## Stored items from a collection:
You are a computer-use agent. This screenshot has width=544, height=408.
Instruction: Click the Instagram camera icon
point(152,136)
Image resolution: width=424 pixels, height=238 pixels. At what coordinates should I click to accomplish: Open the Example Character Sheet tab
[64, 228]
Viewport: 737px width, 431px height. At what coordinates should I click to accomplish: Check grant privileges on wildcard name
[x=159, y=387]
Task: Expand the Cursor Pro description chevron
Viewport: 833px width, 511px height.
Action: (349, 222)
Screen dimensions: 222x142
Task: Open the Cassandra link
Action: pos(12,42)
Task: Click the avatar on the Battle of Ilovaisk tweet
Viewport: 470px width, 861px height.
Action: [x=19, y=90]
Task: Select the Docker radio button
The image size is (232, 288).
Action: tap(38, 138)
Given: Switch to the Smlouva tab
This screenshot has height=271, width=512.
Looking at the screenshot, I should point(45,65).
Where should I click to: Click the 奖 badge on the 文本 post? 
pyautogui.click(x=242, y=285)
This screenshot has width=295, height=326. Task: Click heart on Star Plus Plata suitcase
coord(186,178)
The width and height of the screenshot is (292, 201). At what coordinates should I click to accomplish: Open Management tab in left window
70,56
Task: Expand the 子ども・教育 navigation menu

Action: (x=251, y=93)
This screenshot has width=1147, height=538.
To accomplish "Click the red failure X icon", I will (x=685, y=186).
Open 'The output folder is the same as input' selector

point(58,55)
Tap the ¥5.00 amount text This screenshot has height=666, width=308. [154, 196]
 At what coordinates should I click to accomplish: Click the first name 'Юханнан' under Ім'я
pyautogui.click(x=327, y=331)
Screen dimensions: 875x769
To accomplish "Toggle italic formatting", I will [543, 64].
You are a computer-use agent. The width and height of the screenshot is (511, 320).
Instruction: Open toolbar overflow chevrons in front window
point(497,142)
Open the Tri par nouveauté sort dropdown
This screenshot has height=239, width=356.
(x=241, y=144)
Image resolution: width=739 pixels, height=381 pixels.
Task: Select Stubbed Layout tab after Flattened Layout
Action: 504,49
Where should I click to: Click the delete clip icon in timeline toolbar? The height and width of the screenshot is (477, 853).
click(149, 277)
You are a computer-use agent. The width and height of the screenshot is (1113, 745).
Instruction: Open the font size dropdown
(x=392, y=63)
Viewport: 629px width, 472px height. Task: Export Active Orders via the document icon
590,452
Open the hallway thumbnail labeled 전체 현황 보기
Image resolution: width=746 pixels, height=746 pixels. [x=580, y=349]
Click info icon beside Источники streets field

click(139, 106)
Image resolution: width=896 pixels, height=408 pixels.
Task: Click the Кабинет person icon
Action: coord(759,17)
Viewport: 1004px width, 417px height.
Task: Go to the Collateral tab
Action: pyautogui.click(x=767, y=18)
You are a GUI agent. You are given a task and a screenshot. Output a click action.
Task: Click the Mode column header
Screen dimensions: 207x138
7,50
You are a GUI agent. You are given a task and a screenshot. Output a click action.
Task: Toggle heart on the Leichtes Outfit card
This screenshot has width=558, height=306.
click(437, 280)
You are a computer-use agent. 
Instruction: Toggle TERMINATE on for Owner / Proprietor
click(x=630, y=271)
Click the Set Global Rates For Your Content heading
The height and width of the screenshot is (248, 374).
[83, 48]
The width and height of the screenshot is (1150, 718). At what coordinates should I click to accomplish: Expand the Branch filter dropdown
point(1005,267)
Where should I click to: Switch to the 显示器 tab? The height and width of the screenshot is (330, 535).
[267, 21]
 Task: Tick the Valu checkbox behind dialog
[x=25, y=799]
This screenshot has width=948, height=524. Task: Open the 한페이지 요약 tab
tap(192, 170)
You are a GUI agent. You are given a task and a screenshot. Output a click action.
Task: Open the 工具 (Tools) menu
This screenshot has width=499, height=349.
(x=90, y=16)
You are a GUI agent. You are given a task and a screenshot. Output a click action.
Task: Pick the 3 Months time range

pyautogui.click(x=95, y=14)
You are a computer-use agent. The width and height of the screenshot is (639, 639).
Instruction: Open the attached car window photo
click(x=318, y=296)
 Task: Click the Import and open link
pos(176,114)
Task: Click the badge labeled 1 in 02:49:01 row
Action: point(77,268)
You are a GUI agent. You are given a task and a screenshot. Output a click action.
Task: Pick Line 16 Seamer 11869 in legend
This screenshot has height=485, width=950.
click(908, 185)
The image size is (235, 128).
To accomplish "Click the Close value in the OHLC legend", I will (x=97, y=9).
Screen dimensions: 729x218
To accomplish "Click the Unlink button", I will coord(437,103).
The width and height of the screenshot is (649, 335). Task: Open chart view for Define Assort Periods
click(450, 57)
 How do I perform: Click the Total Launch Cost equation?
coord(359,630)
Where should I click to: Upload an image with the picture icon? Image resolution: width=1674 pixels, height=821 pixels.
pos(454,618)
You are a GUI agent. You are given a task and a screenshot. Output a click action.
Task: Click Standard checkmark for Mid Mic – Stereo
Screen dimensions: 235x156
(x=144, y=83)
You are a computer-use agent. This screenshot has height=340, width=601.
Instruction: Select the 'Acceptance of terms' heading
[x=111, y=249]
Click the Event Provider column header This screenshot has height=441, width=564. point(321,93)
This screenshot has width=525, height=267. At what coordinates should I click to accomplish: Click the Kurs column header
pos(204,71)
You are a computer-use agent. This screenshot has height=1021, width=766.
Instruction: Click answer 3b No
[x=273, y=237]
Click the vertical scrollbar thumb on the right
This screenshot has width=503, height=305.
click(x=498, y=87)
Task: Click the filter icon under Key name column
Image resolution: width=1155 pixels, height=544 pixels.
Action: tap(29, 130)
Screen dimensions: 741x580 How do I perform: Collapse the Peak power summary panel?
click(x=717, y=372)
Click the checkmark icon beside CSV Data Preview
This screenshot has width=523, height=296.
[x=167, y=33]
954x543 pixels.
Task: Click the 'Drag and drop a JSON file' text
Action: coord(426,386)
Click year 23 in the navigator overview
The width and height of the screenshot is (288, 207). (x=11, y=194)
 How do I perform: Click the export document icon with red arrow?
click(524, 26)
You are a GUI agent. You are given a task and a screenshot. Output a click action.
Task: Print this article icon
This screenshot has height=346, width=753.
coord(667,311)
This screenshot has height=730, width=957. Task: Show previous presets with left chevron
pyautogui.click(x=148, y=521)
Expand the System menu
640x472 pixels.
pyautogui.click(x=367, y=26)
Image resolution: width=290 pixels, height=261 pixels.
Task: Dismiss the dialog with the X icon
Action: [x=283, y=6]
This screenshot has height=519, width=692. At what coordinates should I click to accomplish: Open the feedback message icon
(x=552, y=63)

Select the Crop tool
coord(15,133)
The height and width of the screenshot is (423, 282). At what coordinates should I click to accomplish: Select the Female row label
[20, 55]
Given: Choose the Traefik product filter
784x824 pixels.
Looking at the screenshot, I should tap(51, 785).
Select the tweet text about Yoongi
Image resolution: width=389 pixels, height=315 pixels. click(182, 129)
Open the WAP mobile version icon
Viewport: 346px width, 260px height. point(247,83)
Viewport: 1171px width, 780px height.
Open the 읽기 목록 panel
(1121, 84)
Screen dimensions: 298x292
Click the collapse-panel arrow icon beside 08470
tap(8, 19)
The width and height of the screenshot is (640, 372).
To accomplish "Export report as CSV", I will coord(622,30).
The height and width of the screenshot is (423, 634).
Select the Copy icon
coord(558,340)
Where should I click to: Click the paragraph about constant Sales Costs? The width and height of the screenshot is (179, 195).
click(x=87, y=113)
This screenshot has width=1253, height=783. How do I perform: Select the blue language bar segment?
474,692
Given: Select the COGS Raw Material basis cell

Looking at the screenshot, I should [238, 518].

## YOUR INSTRUCTIONS:
When copying the data above, keep every line exactly as written.

## RESULT OF THE EXERCISE:
You are a computer-use agent. This screenshot has width=544, height=408.
Instruction: Click the Instagram camera icon
point(152,136)
Image resolution: width=424 pixels, height=238 pixels. At what coordinates should I click to accomplish: Open the Example Character Sheet tab
[64, 228]
Viewport: 737px width, 431px height. At what coordinates should I click to accomplish: Check grant privileges on wildcard name
[x=159, y=387]
Task: Expand the Cursor Pro description chevron
Viewport: 833px width, 511px height.
Action: (349, 222)
Screen dimensions: 222x142
Task: Open the Cassandra link
Action: pos(12,42)
Task: Click the avatar on the Battle of Ilovaisk tweet
Viewport: 470px width, 861px height.
Action: [x=19, y=90]
Task: Select the Docker radio button
The image size is (232, 288).
Action: tap(38, 138)
Given: Switch to the Smlouva tab
This screenshot has height=271, width=512.
Looking at the screenshot, I should point(45,65).
Where should I click to: Click the 奖 badge on the 文本 post? 
pyautogui.click(x=242, y=285)
This screenshot has width=295, height=326. Task: Click heart on Star Plus Plata suitcase
coord(186,178)
The width and height of the screenshot is (292, 201). At what coordinates should I click to accomplish: Open Management tab in left window
70,56
Task: Expand the 子ども・教育 navigation menu

Action: (x=251, y=93)
This screenshot has width=1147, height=538.
To accomplish "Click the red failure X icon", I will (x=685, y=186).
Open 'The output folder is the same as input' selector

point(58,55)
Tap the ¥5.00 amount text This screenshot has height=666, width=308. [154, 196]
 At what coordinates should I click to accomplish: Click the first name 'Юханнан' under Ім'я
pyautogui.click(x=327, y=331)
Screen dimensions: 875x769
To accomplish "Toggle italic formatting", I will [543, 64].
You are a computer-use agent. The width and height of the screenshot is (511, 320).
Instruction: Open toolbar overflow chevrons in front window
point(497,142)
Open the Tri par nouveauté sort dropdown
This screenshot has height=239, width=356.
(x=241, y=144)
Image resolution: width=739 pixels, height=381 pixels.
Task: Select Stubbed Layout tab after Flattened Layout
Action: 504,49
Where should I click to: Click the delete clip icon in timeline toolbar? The height and width of the screenshot is (477, 853).
click(149, 277)
You are a computer-use agent. The width and height of the screenshot is (1113, 745).
Instruction: Open the font size dropdown
(x=392, y=63)
Viewport: 629px width, 472px height. Task: Export Active Orders via the document icon
590,452
Open the hallway thumbnail labeled 전체 현황 보기
Image resolution: width=746 pixels, height=746 pixels. [x=580, y=349]
Click info icon beside Источники streets field

click(139, 106)
Image resolution: width=896 pixels, height=408 pixels.
Task: Click the Кабинет person icon
Action: coord(759,17)
Viewport: 1004px width, 417px height.
Task: Go to the Collateral tab
Action: pyautogui.click(x=767, y=18)
You are a GUI agent. You are given a task and a screenshot. Output a click action.
Task: Click the Mode column header
Screen dimensions: 207x138
7,50
You are a GUI agent. You are given a task and a screenshot. Output a click action.
Task: Toggle heart on the Leichtes Outfit card
This screenshot has width=558, height=306.
click(437, 280)
You are a computer-use agent. 
Instruction: Toggle TERMINATE on for Owner / Proprietor
click(x=630, y=271)
Click the Set Global Rates For Your Content heading
The height and width of the screenshot is (248, 374).
[83, 48]
The width and height of the screenshot is (1150, 718). At what coordinates should I click to accomplish: Expand the Branch filter dropdown
point(1005,267)
Where should I click to: Switch to the 显示器 tab? The height and width of the screenshot is (330, 535).
[267, 21]
 Task: Tick the Valu checkbox behind dialog
[x=25, y=799]
This screenshot has width=948, height=524. Task: Open the 한페이지 요약 tab
tap(192, 170)
You are a GUI agent. You are given a task and a screenshot. Output a click action.
Task: Open the 工具 (Tools) menu
This screenshot has width=499, height=349.
(x=90, y=16)
You are a GUI agent. You are given a task and a screenshot. Output a click action.
Task: Pick the 3 Months time range

pyautogui.click(x=95, y=14)
You are a computer-use agent. The width and height of the screenshot is (639, 639).
Instruction: Open the attached car window photo
click(x=318, y=296)
 Task: Click the Import and open link
pos(176,114)
Task: Click the badge labeled 1 in 02:49:01 row
Action: point(77,268)
You are a GUI agent. You are given a task and a screenshot. Output a click action.
Task: Pick Line 16 Seamer 11869 in legend
This screenshot has height=485, width=950.
click(908, 185)
The image size is (235, 128).
To accomplish "Click the Close value in the OHLC legend", I will (x=97, y=9).
Screen dimensions: 729x218
To accomplish "Click the Unlink button", I will coord(437,103).
The width and height of the screenshot is (649, 335). Task: Open chart view for Define Assort Periods
click(450, 57)
 How do I perform: Click the Total Launch Cost equation?
coord(359,630)
Where should I click to: Upload an image with the picture icon? Image resolution: width=1674 pixels, height=821 pixels.
pos(454,618)
You are a GUI agent. You are given a task and a screenshot. Output a click action.
Task: Click Standard checkmark for Mid Mic – Stereo
Screen dimensions: 235x156
(x=144, y=83)
You are a computer-use agent. This screenshot has height=340, width=601.
Instruction: Select the 'Acceptance of terms' heading
[x=111, y=249]
Click the Event Provider column header This screenshot has height=441, width=564. point(321,93)
This screenshot has width=525, height=267. At what coordinates should I click to accomplish: Click the Kurs column header
pos(204,71)
You are a computer-use agent. This screenshot has height=1021, width=766.
Instruction: Click answer 3b No
[x=273, y=237]
Click the vertical scrollbar thumb on the right
This screenshot has width=503, height=305.
click(x=498, y=87)
Task: Click the filter icon under Key name column
Image resolution: width=1155 pixels, height=544 pixels.
Action: tap(29, 130)
Screen dimensions: 741x580 How do I perform: Collapse the Peak power summary panel?
click(x=717, y=372)
Click the checkmark icon beside CSV Data Preview
This screenshot has width=523, height=296.
[x=167, y=33]
954x543 pixels.
Task: Click the 'Drag and drop a JSON file' text
Action: coord(426,386)
Click year 23 in the navigator overview
The width and height of the screenshot is (288, 207). (x=11, y=194)
 How do I perform: Click the export document icon with red arrow?
click(524, 26)
You are a GUI agent. You are given a task and a screenshot. Output a click action.
Task: Print this article icon
This screenshot has height=346, width=753.
coord(667,311)
This screenshot has height=730, width=957. Task: Show previous presets with left chevron
pyautogui.click(x=148, y=521)
Expand the System menu
640x472 pixels.
pyautogui.click(x=367, y=26)
Image resolution: width=290 pixels, height=261 pixels.
Task: Dismiss the dialog with the X icon
Action: [x=283, y=6]
This screenshot has height=519, width=692. At what coordinates should I click to accomplish: Open the feedback message icon
(x=552, y=63)

Select the Crop tool
coord(15,133)
The height and width of the screenshot is (423, 282). At what coordinates should I click to accomplish: Select the Female row label
[20, 55]
Given: Choose the Traefik product filter
784x824 pixels.
Looking at the screenshot, I should tap(51, 785).
Select the tweet text about Yoongi
Image resolution: width=389 pixels, height=315 pixels. click(182, 129)
Open the WAP mobile version icon
Viewport: 346px width, 260px height. point(247,83)
Viewport: 1171px width, 780px height.
Open the 읽기 목록 panel
(1121, 84)
Screen dimensions: 298x292
Click the collapse-panel arrow icon beside 08470
tap(8, 19)
The width and height of the screenshot is (640, 372).
To accomplish "Export report as CSV", I will coord(622,30).
The height and width of the screenshot is (423, 634).
Select the Copy icon
coord(558,340)
Where should I click to: Click the paragraph about constant Sales Costs? The width and height of the screenshot is (179, 195).
click(x=87, y=113)
This screenshot has width=1253, height=783. How do I perform: Select the blue language bar segment?
474,692
Given: Select the COGS Raw Material basis cell

Looking at the screenshot, I should [238, 518].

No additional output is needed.